Restore the matrix-sdk security defaults (TLS 1.2 minimum, matrix-rust-sdk
user agent) that were lost when build_client switched from .proxy(url) to
.http_client(custom). Make the same policy reach every HTTP call site —
session restore, media download, homeserver discovery, SSO pre-build, the
TSP worker, and the updater check — so GUI state can't drift from what
sliding sync actually uses.

Plumb a CLI --proxy override stash through proxy_config::CLI_PROXY_OVERRIDE
so restore_session and DownloadAndSaveFile honor it the same way build_client
does, instead of silently dropping it.

Invalidate the DEFAULT_SSO_CLIENT cache when its baked-in proxy no longer
matches the current effective proxy — previously, clearing the proxy after
boot left the cached client routing SSO through the deleted proxy.

Drop socks5/socks5h from validate_proxy_url: reqwest is not compiled with
the socks feature, so accepting them in the GUI just promises connectivity
the runtime can't deliver. http/https only until the feature is enabled.

Harden save_proxy_url: hold the env lock across the file write so two
concurrent saves cannot leave proxy_state.json and the process env
disagreeing, and recover the lock automatically when a prior panic poisoned
it instead of permanently disabling proxy management.

Match build_client's 60s reqwest timeout in restore_session so restored
sessions don't hang indefinitely on a slow CONNECT/TLS phase.

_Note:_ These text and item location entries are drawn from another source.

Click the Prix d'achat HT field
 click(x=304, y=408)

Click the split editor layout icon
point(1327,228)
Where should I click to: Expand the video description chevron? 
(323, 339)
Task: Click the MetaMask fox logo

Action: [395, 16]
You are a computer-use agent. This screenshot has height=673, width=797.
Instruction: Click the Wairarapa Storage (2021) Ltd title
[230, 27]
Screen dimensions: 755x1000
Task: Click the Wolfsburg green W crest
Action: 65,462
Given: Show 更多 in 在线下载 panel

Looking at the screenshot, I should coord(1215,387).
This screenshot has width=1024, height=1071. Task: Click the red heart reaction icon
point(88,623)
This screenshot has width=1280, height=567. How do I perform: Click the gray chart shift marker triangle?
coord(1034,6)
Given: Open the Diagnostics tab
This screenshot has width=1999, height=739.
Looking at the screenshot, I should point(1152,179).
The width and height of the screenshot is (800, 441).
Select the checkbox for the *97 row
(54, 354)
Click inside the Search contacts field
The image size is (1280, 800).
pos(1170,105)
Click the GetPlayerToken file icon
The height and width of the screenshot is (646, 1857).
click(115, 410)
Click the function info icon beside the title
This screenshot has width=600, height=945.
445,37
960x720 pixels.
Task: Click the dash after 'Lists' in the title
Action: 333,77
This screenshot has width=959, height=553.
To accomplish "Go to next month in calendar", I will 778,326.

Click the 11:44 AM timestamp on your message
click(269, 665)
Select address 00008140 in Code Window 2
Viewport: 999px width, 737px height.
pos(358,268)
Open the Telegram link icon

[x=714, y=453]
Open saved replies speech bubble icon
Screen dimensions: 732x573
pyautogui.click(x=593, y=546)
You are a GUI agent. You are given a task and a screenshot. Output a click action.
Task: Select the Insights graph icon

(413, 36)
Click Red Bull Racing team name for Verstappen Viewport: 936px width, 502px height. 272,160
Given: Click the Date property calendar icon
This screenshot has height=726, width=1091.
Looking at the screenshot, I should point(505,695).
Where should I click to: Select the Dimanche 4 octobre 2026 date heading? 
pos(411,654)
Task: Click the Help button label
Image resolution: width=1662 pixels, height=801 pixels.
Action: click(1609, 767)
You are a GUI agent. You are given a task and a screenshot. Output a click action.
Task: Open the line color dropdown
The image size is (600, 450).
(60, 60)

Spec specs/task-proxy-policy.spec.md captures the contract: proxy_state.json
wins over inherited env, null means forced direct, and one helper builds the
reqwest client for every Robrix HTTP path.
# Conflicts:
#	src/persistence/matrix_state.rs
#	src/sliding_sync.rs
…ource of truth

Replace the env-var-mutating proxy approach with explicit reqwest builder
configuration so every HTTP construction site routes through one helper
(`build_policy_reqwest_client`) with predictable, testable behavior.

Why:
- The previous design wrote/cleared `http_proxy` / `https_proxy` etc. on the
  process, which is fragile (shell-launch vs IDE-launch behavior diverges)
  and leaks into uncontrolled subprocesses and third-party crates.
- Worse, env-var proxy was applied indiscriminately to ALL homeservers
  including LAN addresses, which was the root cause of restore_session
  failures for users running a self-hosted homeserver while a system proxy
  was active.

What changed:
- `proxy_config.rs`: remove `PROXY_ENV_LOCK`, `apply_proxy_to_process_env`,
  `build_env_proxy_config`, and the `robius_proxy` dependency. The new
  helpers (`build_policy_reqwest_client`, `apply_policy_to_reqwest_builder`,
  `build_reqwest_proxy`) call `.proxy(...)` explicitly when the GUI has a
  proxy and `.no_proxy()` when it doesn't — env vars are never consulted.
- `sliding_sync.rs`, `persistence/matrix_state.rs`: build_client and
  restore_session now go through `build_policy_reqwest_client` and pass the
  result via `.http_client(http_client)` on the Matrix SDK builder.
- `tsp/mod.rs`: TSP uses a different reqwest version than matrix-sdk, so it
  mirrors the same policy via `build_tsp_reqwest_proxy` /
  `apply_tsp_proxy_policy` plus TLS 1.2 minimum.
- `updater.rs`: wraps the shared helper as `build_updater_http_client` with
  a 10s timeout.
- `Cargo.toml`/`Cargo.lock`: drop `robius-proxy` (now dead code).
- `validate_proxy_url`: socks5/socks5h schemes are no longer accepted
  (reqwest is not compiled with the `socks` feature).
- Spec updated to reflect "GUI is the single source of truth; no env mutation".

Tests:
- proxy_config: 6 unit tests cover policy UA, scheme rejection, save/load
  round-trip, no-proxy when GUI empty, loopback bypass on explicit proxy.
- tsp: 2 unit tests cover mirrored policy.
- sliding_sync: discovery_http_client_{accepts_valid,rejects_invalid}_proxy_override.
- updater: updater_http_client_disables_system_proxy_when_proxy_is_none.
…y direct

When a user has Clash (or any other public HTTP proxy) saved in Robrix and
also connects to a self-hosted homeserver on the LAN (e.g. Palpo at
192.168.1.58), the previous loopback-only bypass routed the LAN request
through the public proxy, which almost always fails to forward to RFC 1918
addresses. The user had to choose between "proxy on for matrix.org" OR
"proxy off for LAN" — not both.

Expand `DEFAULT_NO_PROXY_BYPASS` to include the standard private-network
ranges, so a single GUI proxy configuration handles both cases:
- IPv4 RFC 1918: 10.0.0.0/8, 172.16.0.0/12, 192.168.0.0/16
- IPv4 link-local: 169.254.0.0/16
- IPv6 ULA: fc00::/7
- IPv6 link-local: fe80::/10

reqwest's `NoProxy::from_string` accepts CIDR notation, so this is a pure
string-list change with no new parser logic.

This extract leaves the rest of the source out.